Technicals | Nov 04 2020
Bottom Line 03/11/20
Daily Trend: Down
Weekly Trend: Down
Monthly Trend: Down
Support Levels: $35.19 / $31.55 (Dec 2020 Contract)
Resistance Levels: $41.90 / $44.24
Reasons to revert from bearish to neutral:
→ oversupply a major issue yet this may start to improve in a post Covid-19 environment
→ bounce off capitulation low has remained robust to this point
→ Oil price wars between major country producers remain in play
‘Last night was also a strong session combined with a slight up tick in volume. The pullback to this point though has only retraced Fibonacci 23.6% of the full move off the April lows. So this is extremely shallow for a Wave-2 or B and considered the bare minimum for this type of weakness. Not a problem when markets are strongly bullish. Yet this is a definition that we feel is far too early to be aligning to Crude Oil.’

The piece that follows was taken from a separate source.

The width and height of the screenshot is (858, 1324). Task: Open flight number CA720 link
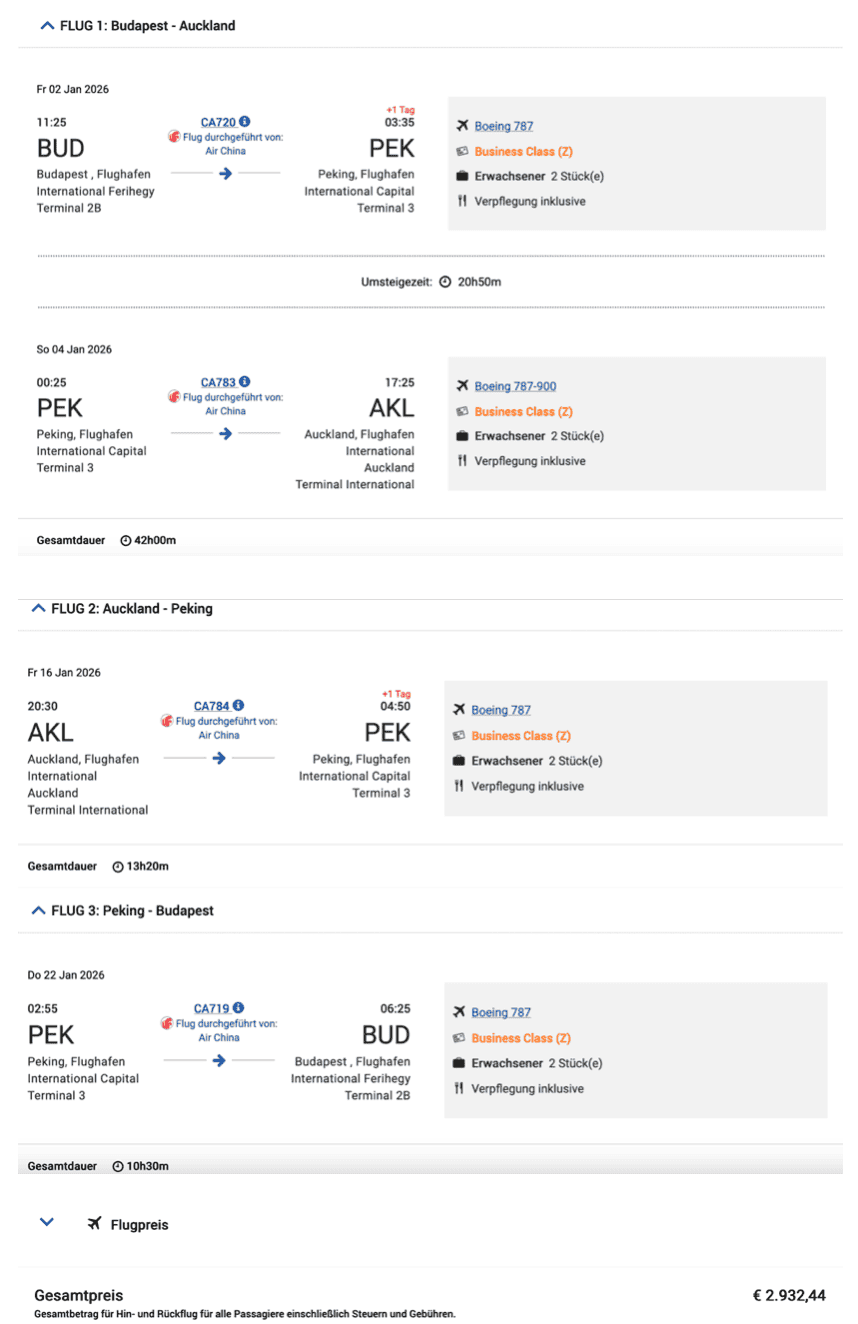click(218, 122)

The Fibonacci numbers never lie ! Since our last review the retracement back then has proven to be too shallow. Yet last night we witnessed a confluence of technical factors that has made us sit up and take notice. Firstly a more acceptable deeper pullback to $33.64 took place intraday last night. A move that traveled just below wave-(a) vs wave-(c) equality circa $34.25. Plus since our last review the wave-(iv) of a lesser degree low aligned to $35.31 was attained. Which is generally the minimum that Wave-2’s of a higher degree pull back to.

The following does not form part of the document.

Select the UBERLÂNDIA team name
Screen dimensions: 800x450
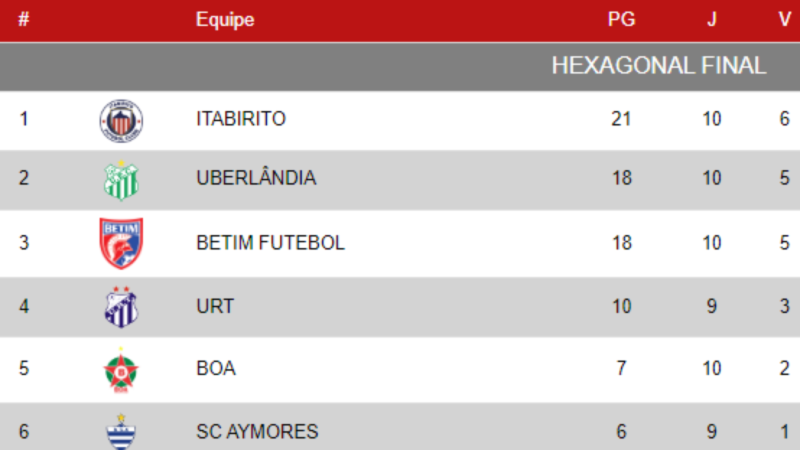(256, 178)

We also witnessed a strong key outside reversal day in last night’s trading. Which as a minimum often signals further strength more immediately. Plus price is back to oversold on our divergence indicator. To add some further fuel to the potential bullish fire, volume last night was above average with buyers closing out the session strongly. Far too early to be calling that a significant low is in place, yet things could easily be heading that way over the coming weeks. So called market experts are calling for a major drop in Oil prices if Joe Biden is elected President in this weeks election. Yet our view when it comes to the markets is to always expect the unexpected!

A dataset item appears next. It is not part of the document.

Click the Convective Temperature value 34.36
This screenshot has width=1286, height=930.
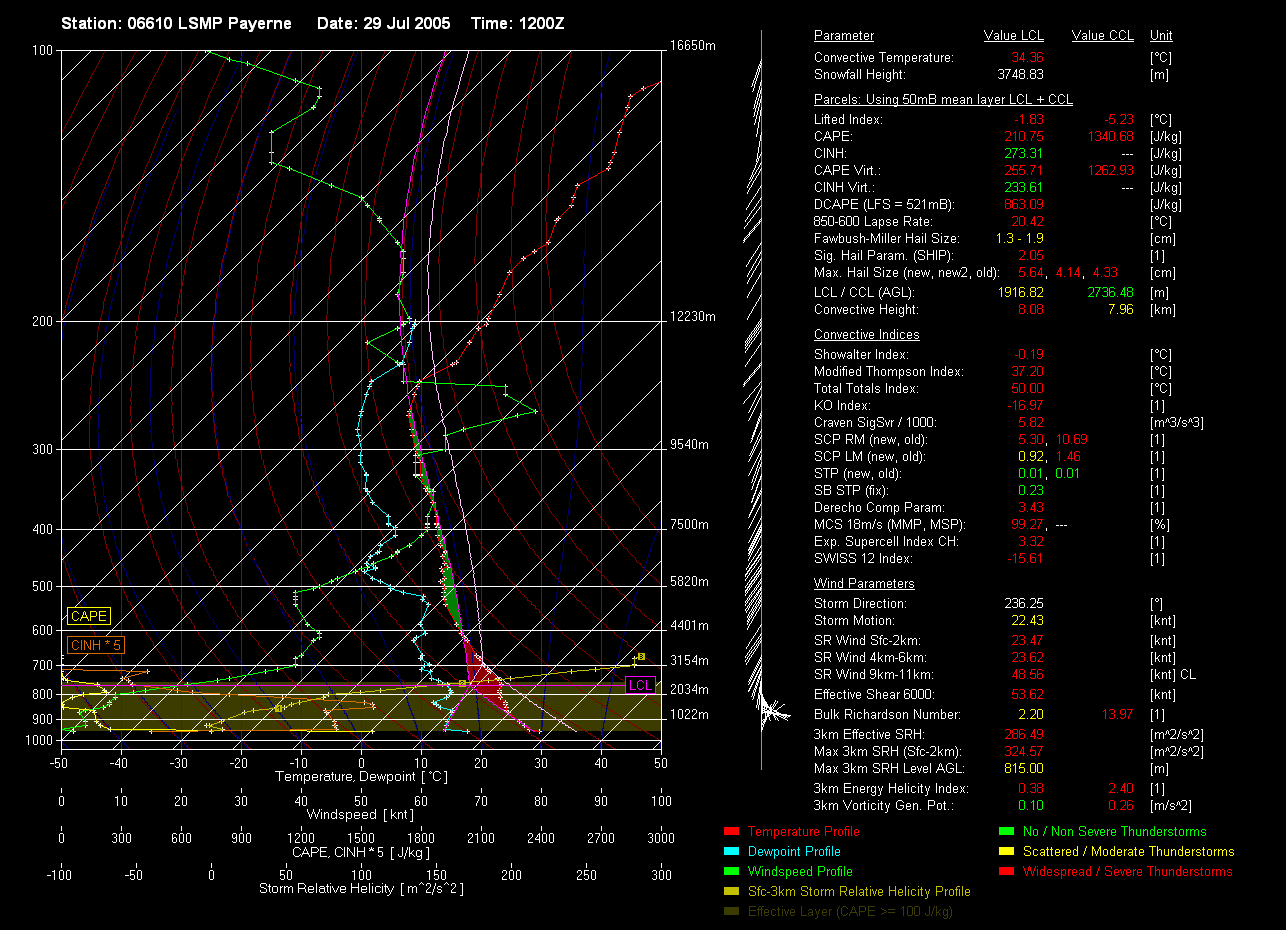pyautogui.click(x=1027, y=58)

We were too early on our last trade with price faking to the upside before weakening again. Yet based on tonight’s analysis, there is certainly scope for experienced aggressive traders to get back on the bike here. So the formal recommendation is to trade long at $37.77 with stops placed at $33.63. It’s not quite a traders trick entry yet it’s pretty close to it. And clearly defined as a low risk high reward play. Conservative traders continue to sit tight for now until price action can prove more comprehensively that it has locked in a major low point.